Exercise a: Please swap "callout" for "marker" in the listing, starting at its first line and ending at the line that contains "coord(523,421)". Return only those lines, with everything else left as it is.

========================

The 2022/23 growing season in India was unlike other seasons previous. October is generally the start of the harvesting season, which peaks in December/January then falls off pretty quickly. This year, a decrease of 1.1 million tons on a lint equivalent, Feb. 1 year over year, baffled the experts who couldn’t attribute it to anything obvious like weather or poor quality seeds.

Based on that decline, industry veteran Townsend predicted a yield for the season of 4.3 million metric tons, far less that the 5.8 million metric tons now predicted for the season by the Committee on Cotton Production and Consumption (CoCPC) of India’s Ministry of Textiles. Confirmation of the production total will depend on final seed cotton deliveries and ginning rates. The low yield predicted by Townsend would have meant importing cotton to keep mills operating and orders filled—an extraordinary move for one of the world’s biggest cotton producers in a global market that grows 24 million metric tons per year.

Antonia Prescott, deputy editor of Cotton Outlook, the trade publication covering the worldwide cotton industry, calls it a “fake crisis” that surprised observers who underestimated the storage capacity of the farmers, who are almost all smallholders and not well financed. The common wisdom has been that as soon as the cotton comes out in the fields, farmers want to get it to market to sell it and cover their costs.

“What we haven’t appreciated was that the capacity to store and hold on to cotton and not convert it into cash has increased, obviously,” Prescott said. “Warehousing has improved.”

========================

Exercise b:
State whether each statement agrees with the passage on India's 2022/23 cotton season. Answer yes or no and quote the deciding words.
(i) The CoCPC now predicts a season total of 5.8 million metric tons.
(ii) The experts blamed the drop on poor quality seeds.
(iii) Prescott says warehousing has improved.

========================

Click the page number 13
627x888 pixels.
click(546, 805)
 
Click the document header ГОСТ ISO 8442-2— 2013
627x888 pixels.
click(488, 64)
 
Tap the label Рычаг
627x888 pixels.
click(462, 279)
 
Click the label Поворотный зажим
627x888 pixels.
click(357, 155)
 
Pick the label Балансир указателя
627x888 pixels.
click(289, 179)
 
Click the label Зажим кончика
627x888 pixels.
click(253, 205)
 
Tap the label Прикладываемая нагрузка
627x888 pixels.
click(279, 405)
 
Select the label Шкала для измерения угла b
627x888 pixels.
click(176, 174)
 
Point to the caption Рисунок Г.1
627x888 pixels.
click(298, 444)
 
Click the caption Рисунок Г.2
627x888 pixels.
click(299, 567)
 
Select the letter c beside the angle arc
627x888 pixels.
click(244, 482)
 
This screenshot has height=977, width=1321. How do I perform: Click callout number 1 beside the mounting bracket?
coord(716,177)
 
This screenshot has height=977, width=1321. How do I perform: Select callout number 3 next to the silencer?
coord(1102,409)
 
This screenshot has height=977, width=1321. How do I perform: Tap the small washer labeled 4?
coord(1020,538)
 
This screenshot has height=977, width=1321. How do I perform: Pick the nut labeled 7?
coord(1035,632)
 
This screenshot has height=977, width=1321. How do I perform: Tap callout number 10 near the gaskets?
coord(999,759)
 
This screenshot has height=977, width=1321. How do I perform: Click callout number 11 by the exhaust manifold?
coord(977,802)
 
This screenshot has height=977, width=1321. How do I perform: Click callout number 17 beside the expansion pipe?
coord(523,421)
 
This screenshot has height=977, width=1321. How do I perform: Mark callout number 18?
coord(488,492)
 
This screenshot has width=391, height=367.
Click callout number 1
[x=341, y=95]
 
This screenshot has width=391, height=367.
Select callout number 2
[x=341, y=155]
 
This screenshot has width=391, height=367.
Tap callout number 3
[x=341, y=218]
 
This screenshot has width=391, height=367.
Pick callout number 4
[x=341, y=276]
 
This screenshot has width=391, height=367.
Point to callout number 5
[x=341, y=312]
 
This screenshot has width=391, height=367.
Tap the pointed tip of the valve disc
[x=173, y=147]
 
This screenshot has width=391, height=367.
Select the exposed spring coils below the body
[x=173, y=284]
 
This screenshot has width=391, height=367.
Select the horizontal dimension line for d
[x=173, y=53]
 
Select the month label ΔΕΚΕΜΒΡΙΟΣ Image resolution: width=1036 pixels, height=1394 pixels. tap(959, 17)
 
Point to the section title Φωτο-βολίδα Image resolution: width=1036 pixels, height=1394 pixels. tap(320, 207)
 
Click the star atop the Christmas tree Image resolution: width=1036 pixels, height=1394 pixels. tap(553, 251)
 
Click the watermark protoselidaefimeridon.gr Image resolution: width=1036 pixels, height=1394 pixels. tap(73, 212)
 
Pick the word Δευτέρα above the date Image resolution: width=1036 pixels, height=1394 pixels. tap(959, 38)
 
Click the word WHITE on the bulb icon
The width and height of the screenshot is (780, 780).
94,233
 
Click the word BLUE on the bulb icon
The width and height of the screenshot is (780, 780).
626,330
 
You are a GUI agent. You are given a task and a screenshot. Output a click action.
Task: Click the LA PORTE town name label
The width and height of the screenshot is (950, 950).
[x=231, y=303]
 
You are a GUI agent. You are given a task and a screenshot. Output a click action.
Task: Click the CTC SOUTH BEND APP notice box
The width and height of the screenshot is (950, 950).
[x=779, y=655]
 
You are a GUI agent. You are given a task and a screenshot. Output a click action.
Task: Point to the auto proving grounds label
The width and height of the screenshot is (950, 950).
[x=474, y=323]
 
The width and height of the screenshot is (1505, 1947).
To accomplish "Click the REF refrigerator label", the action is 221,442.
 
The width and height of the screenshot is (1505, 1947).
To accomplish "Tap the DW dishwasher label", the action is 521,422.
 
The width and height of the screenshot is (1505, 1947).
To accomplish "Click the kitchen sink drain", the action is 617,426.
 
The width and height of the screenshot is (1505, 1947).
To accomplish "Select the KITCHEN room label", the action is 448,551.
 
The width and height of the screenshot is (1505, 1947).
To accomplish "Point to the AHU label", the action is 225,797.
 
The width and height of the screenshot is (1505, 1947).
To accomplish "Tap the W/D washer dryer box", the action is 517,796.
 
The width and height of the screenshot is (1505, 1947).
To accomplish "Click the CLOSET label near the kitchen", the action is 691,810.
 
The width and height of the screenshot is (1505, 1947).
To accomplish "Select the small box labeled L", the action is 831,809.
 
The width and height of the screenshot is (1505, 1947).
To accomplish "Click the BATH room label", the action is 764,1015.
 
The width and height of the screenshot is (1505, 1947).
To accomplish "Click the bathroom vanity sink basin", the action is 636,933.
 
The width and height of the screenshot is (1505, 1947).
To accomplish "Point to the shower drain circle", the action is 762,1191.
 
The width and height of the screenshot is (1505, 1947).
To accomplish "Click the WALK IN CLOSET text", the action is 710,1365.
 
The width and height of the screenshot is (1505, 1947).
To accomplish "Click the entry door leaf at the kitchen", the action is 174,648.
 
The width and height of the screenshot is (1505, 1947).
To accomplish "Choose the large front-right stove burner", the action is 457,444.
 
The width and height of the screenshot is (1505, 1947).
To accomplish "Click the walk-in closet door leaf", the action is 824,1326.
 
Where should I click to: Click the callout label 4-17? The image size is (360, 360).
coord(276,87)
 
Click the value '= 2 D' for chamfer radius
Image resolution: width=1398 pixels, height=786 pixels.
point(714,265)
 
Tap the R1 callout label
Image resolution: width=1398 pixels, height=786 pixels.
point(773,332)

========================

Worked solution a:
Click the page number 13
627x888 pixels.
click(546, 805)
 
Click the document header ГОСТ ISO 8442-2— 2013
627x888 pixels.
click(488, 64)
 
Tap the label Рычаг
627x888 pixels.
click(462, 279)
 
Click the label Поворотный зажим
627x888 pixels.
click(357, 155)
 
Pick the label Балансир указателя
627x888 pixels.
click(289, 179)
 
Click the label Зажим кончика
627x888 pixels.
click(253, 205)
 
Tap the label Прикладываемая нагрузка
627x888 pixels.
click(279, 405)
 
Select the label Шкала для измерения угла b
627x888 pixels.
click(176, 174)
 
Point to the caption Рисунок Г.1
627x888 pixels.
click(298, 444)
 
Click the caption Рисунок Г.2
627x888 pixels.
click(299, 567)
 
Select the letter c beside the angle arc
627x888 pixels.
click(244, 482)
 
This screenshot has height=977, width=1321. How do I perform: Click marker number 1 beside the mounting bracket?
coord(716,177)
 
This screenshot has height=977, width=1321. How do I perform: Select marker number 3 next to the silencer?
coord(1102,409)
 
This screenshot has height=977, width=1321. How do I perform: Tap the small washer labeled 4?
coord(1020,538)
 
This screenshot has height=977, width=1321. How do I perform: Pick the nut labeled 7?
coord(1035,632)
 
This screenshot has height=977, width=1321. How do I perform: Tap marker number 10 near the gaskets?
coord(999,759)
 
This screenshot has height=977, width=1321. How do I perform: Click marker number 11 by the exhaust manifold?
coord(977,802)
 
This screenshot has height=977, width=1321. How do I perform: Click marker number 17 beside the expansion pipe?
coord(523,421)

Worked solution b:
(i) Yes: "the 5.8 million metric tons now predicted for the season by the Committee on Cotton Production and Consumption (CoCPC)"
(ii) No: "baffled the experts who couldn’t attribute it to anything obvious like weather or poor quality seeds"
(iii) Yes: "Warehousing has improved."